Teradata’s enterprise vector architecture has been engineered to address these limitations. The platform is designed to support billions of vectors and high-dimensional embeddings while handling thousands of files per hour and maintaining performance across large-scale deployments. The company reports that its infrastructure can support over 1,000 concurrent queries without performance degradation, enabling organizations to run AI-powered workloads at enterprise scale while maintaining optimized cost structures and governance controls.

These capabilities open the door to a wide range of real-world enterprise applications. For example, healthcare organizations can combine structured patient records with clinical notes, medical images, and audio dictations to assist physicians with faster diagnosis and treatment planning. Similarly, insurance providers can automate claims processing by allowing AI agents to analyze damage photos, policy documents, and structured claims data to generate explainable decisions more efficiently.

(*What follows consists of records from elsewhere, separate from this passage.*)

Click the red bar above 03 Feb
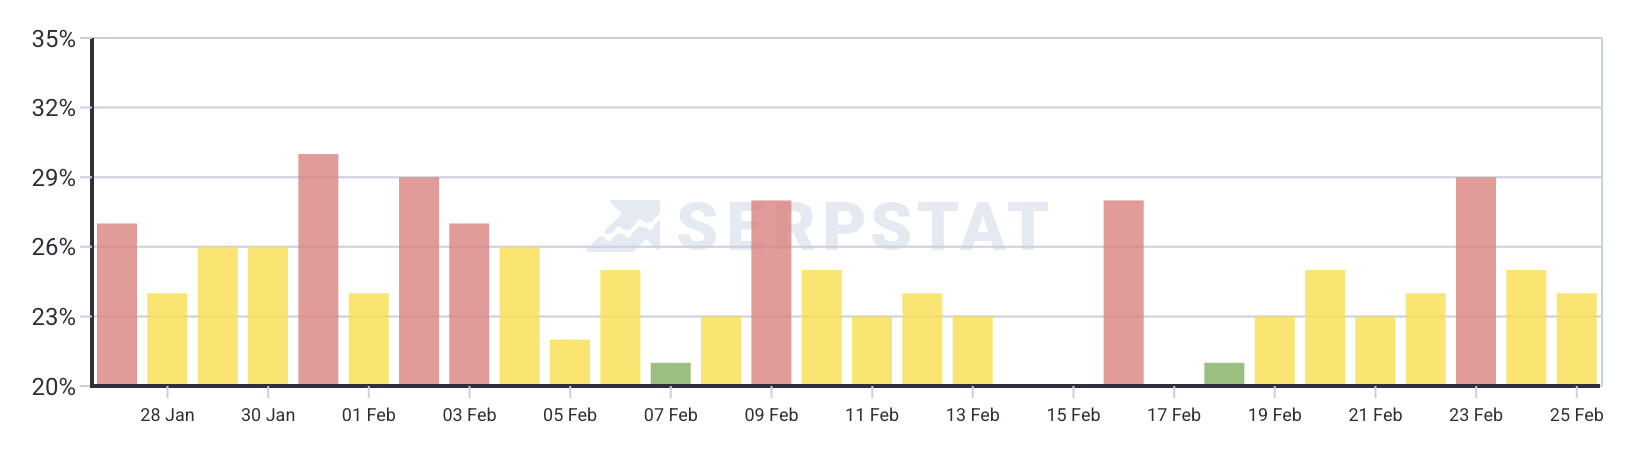The image size is (1638, 456). click(469, 305)
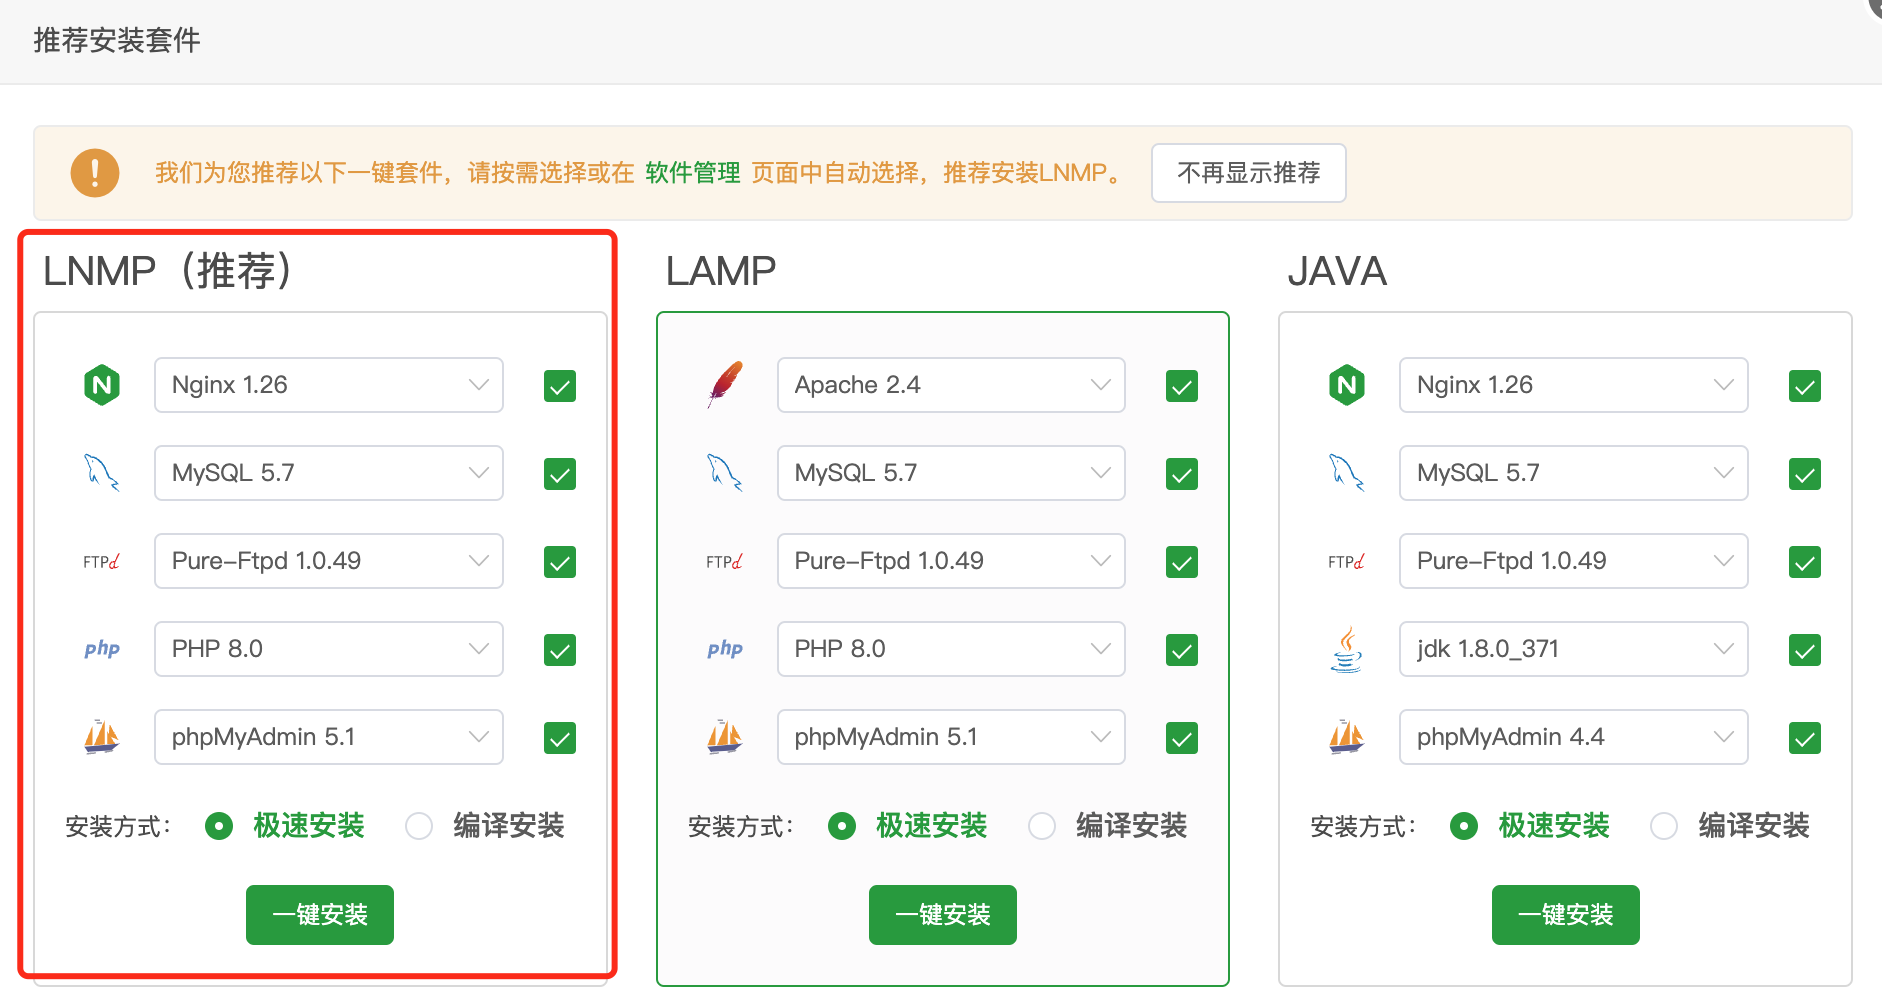This screenshot has height=1004, width=1882.
Task: Open the 软件管理 link
Action: (692, 173)
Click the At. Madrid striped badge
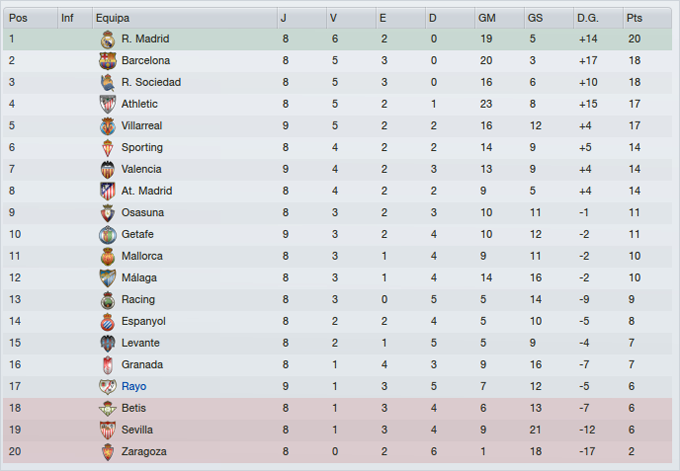This screenshot has height=471, width=680. pyautogui.click(x=108, y=191)
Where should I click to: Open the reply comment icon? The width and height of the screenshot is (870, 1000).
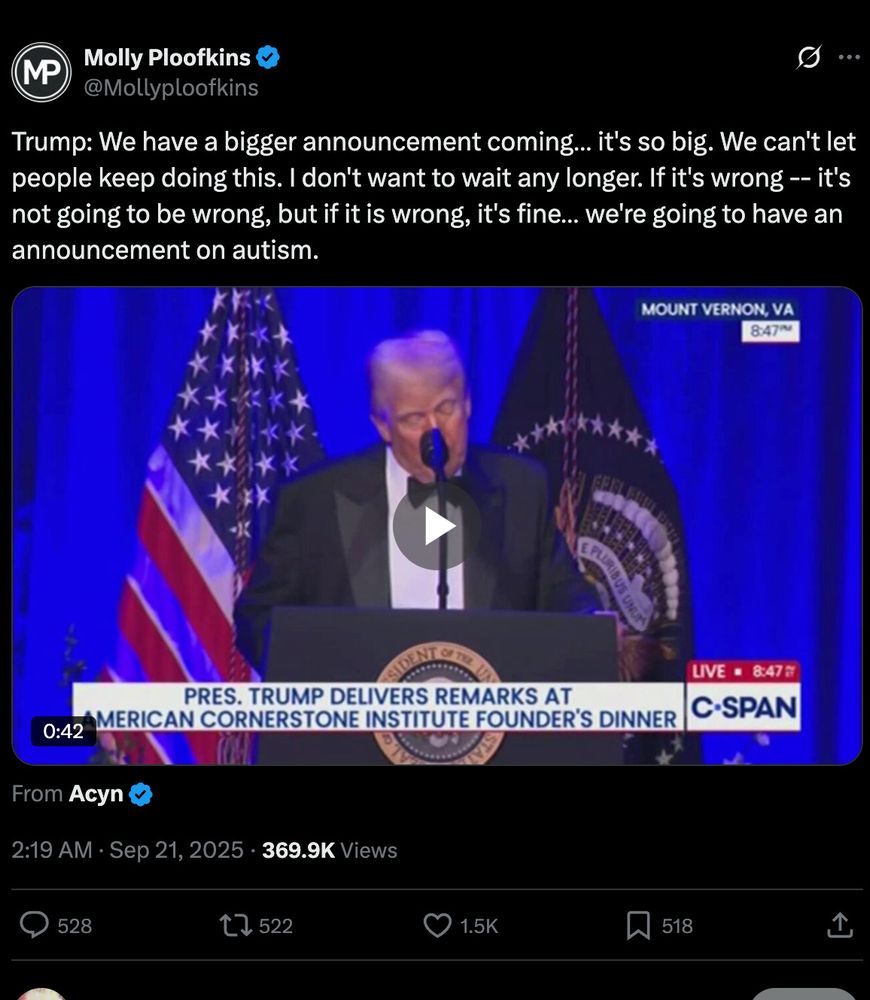[x=34, y=925]
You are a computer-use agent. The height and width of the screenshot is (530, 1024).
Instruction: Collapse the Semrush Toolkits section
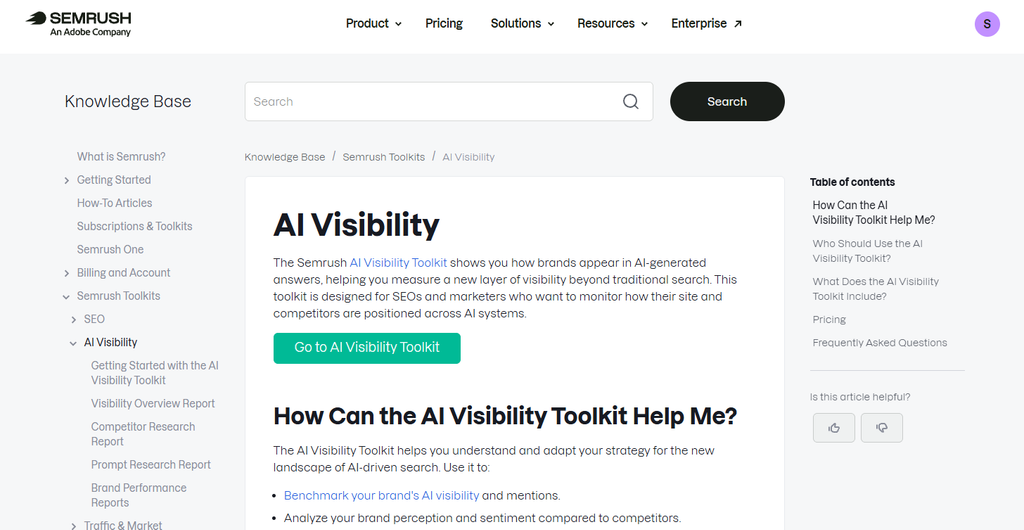[x=67, y=296]
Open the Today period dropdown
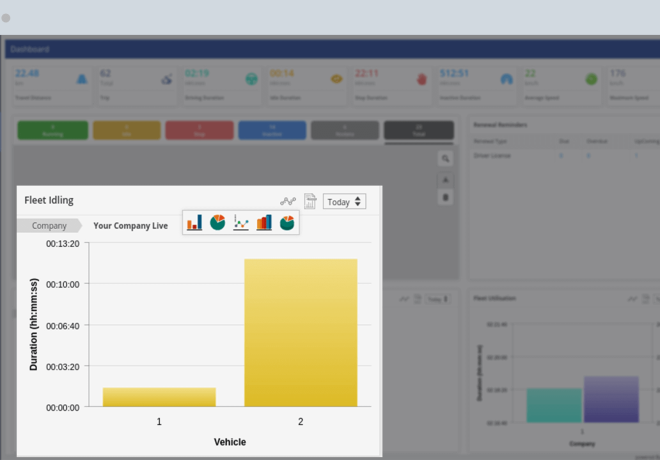This screenshot has width=660, height=460. [x=344, y=202]
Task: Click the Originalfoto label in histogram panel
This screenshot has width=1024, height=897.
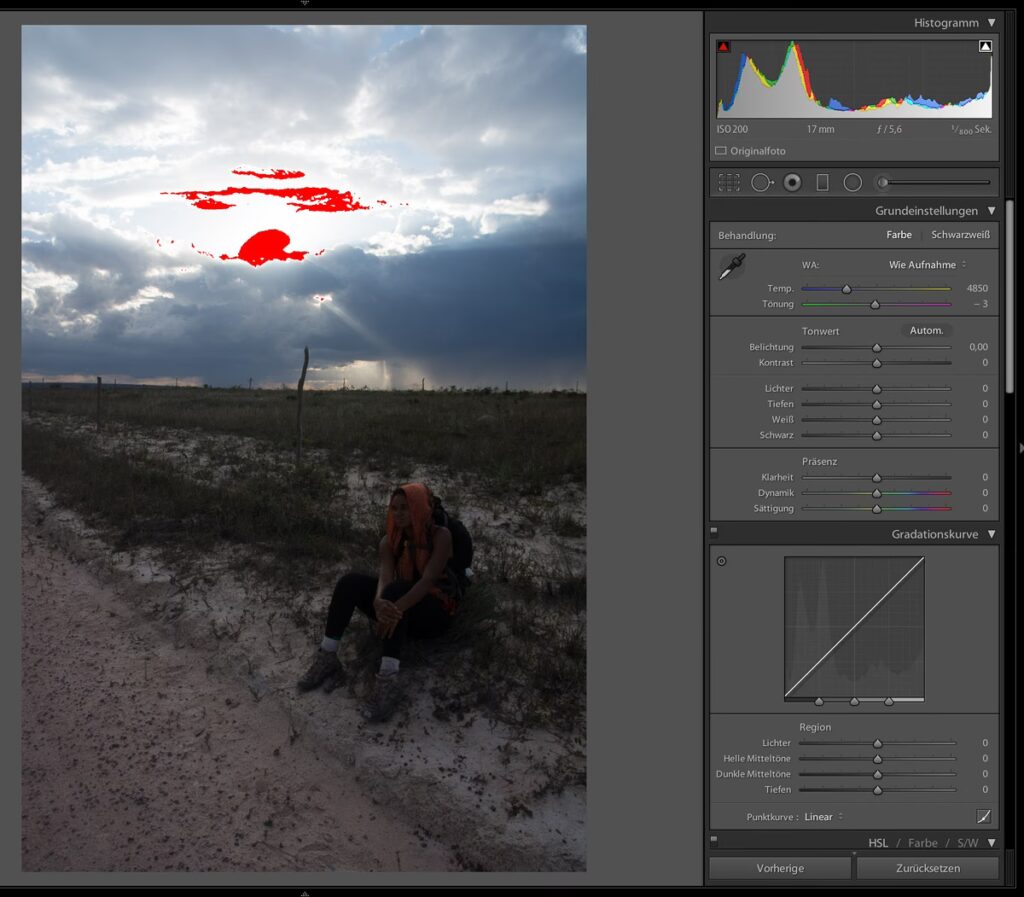Action: [757, 151]
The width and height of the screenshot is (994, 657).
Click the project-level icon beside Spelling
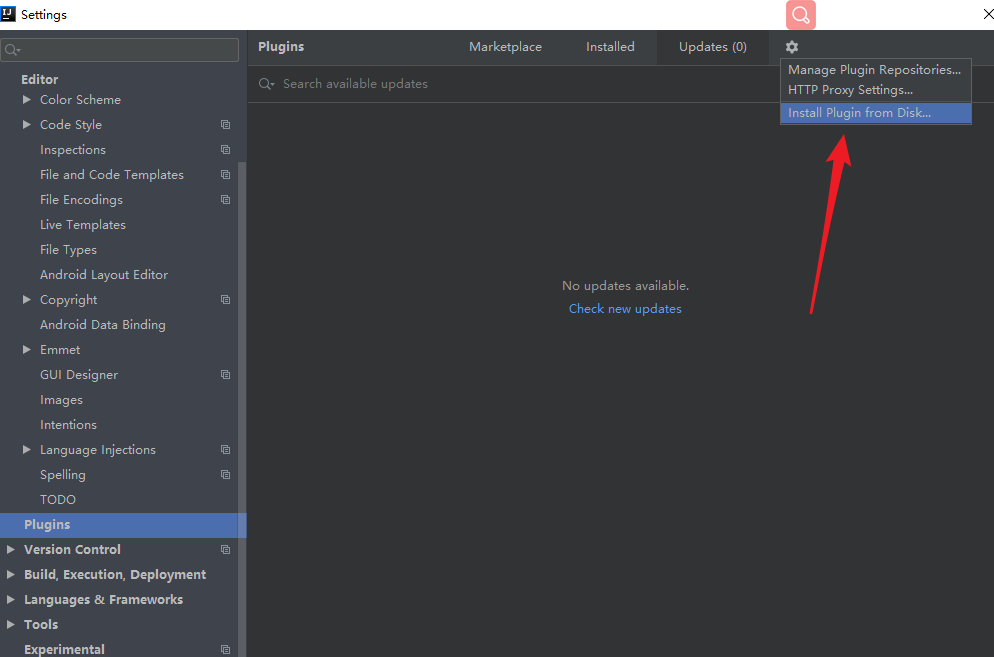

Hybrid search capabilities also help improve the reliability of AI systems by incorporating contextual data from multiple sources. By combining vector search with lexical and metadata-based retrieval techniques, enterprises can reduce AI hallucinations and generate responses grounded in trusted enterprise knowledge.

“We’re entering an era where AI agents will become the primary interface for enterprise intelligence autonomously orchestrating workflows, making decisions within defined governance frameworks, and uncovering insights across every data type,” said Sumeet Arora, Chief Product Officer at Teradata. “Stand-alone vector databases can’t deliver on this vision.”

“Enterprises shouldn’t have to choose between data security and AI readiness. By embedding Unstructured natively inside Teradata Enterprise Vector Store, Teradata customers get production-quality, AI-ready data at scale, with no external tools, no data leaving the platform, and no compromise on governance,” said Brian Raymond, Founder and CEO of Unstructured.

With open integrations for SQL, Python, and AI frameworks, developers can rapidly design, prototype, and deploy autonomous AI workflows using familiar tools. The platform also supports flexible deployment across cloud, on-premises, or hybrid environments, giving enterprises the ability to scale AI initiatives without architectural constraints.